Author : Sachiko Murata
Publisher : BRILL
Page : 707 pages
File Size : 12,49 MB
Release : 2020-10-26
Category : History
ISBN : 1684170494
Liu Zhi (ca. 1670–1724) was one of the most important scholars of Islam in traditional China. His Tianfang xingli(Nature and Principle in Islam), the Chinese-language text translated here, focuses on the roots or principles of Islam. It was heavily influenced by several classic texts in the Sufi tradition.
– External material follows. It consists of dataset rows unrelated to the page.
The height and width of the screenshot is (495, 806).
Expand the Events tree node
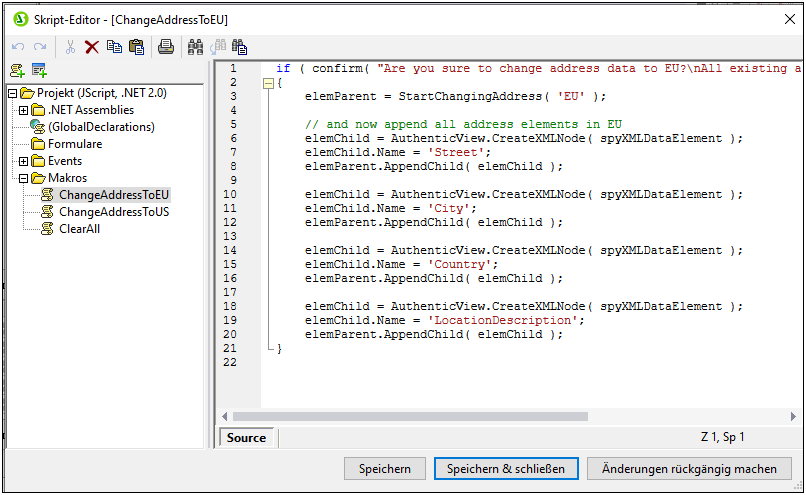24,161
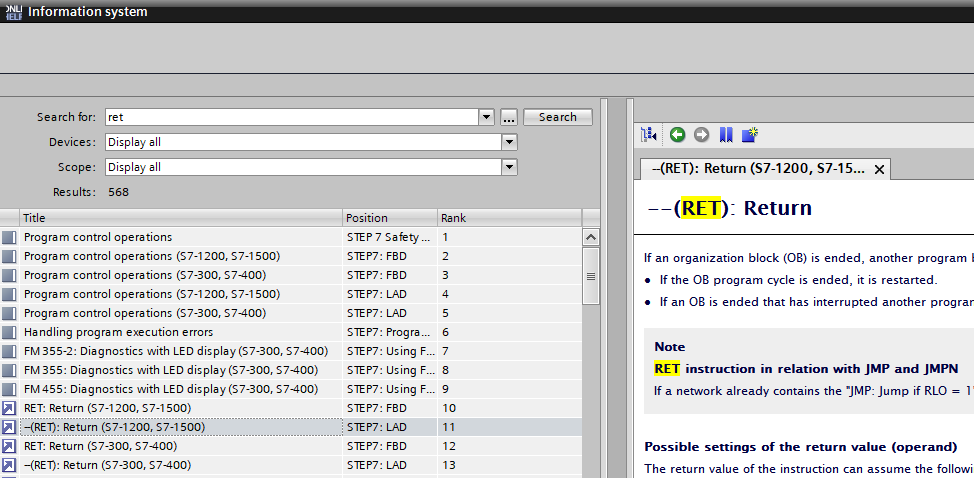Close the --(RET): Return tab
Image resolution: width=974 pixels, height=478 pixels.
coord(879,170)
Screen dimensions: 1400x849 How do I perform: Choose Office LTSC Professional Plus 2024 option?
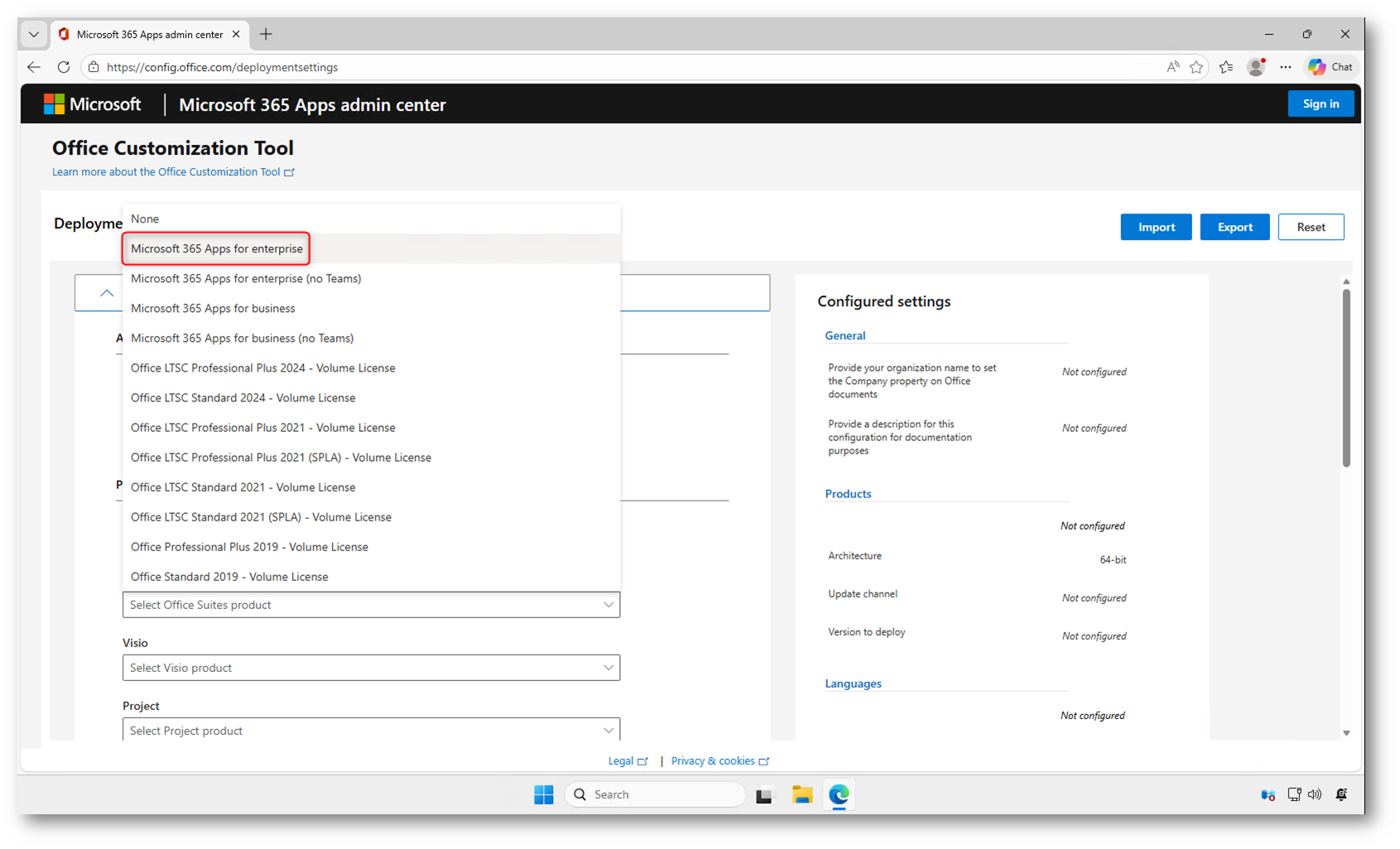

Liu’s approach, however, is distinguished from that of other Muslim scholars in that he addressed the basic articles of Islamic thought with Neo-Confucian terminology and categories. Besides its innate metaphysical and philosophical value, the text is invaluable for understanding how the masters of Chinese Islam straddled religious and civilizational frontiers and created harmony between two different intellectual worlds. The introductory chapters explore both the Chinese and the Islamic intellectual traditions behind Liu’s work and locate the arguments of Tianfang xingli within those systems of thought. The copious annotations to the translation explain Liu’s text and draw attention to parallels in Chinese-, Arabic-, and Persian-language works as well as differences.
Author : Martina Deuchler
Publisher : Harvard Univ Asia Center
Page : 460 pages
File Size : 24,96 MB
Release : 1992
Category : History
ISBN : 9780674160897
This important new study explores the impact of Neo-Confucianism on Korean society and politics between the fourteenth and seventeenth centuries.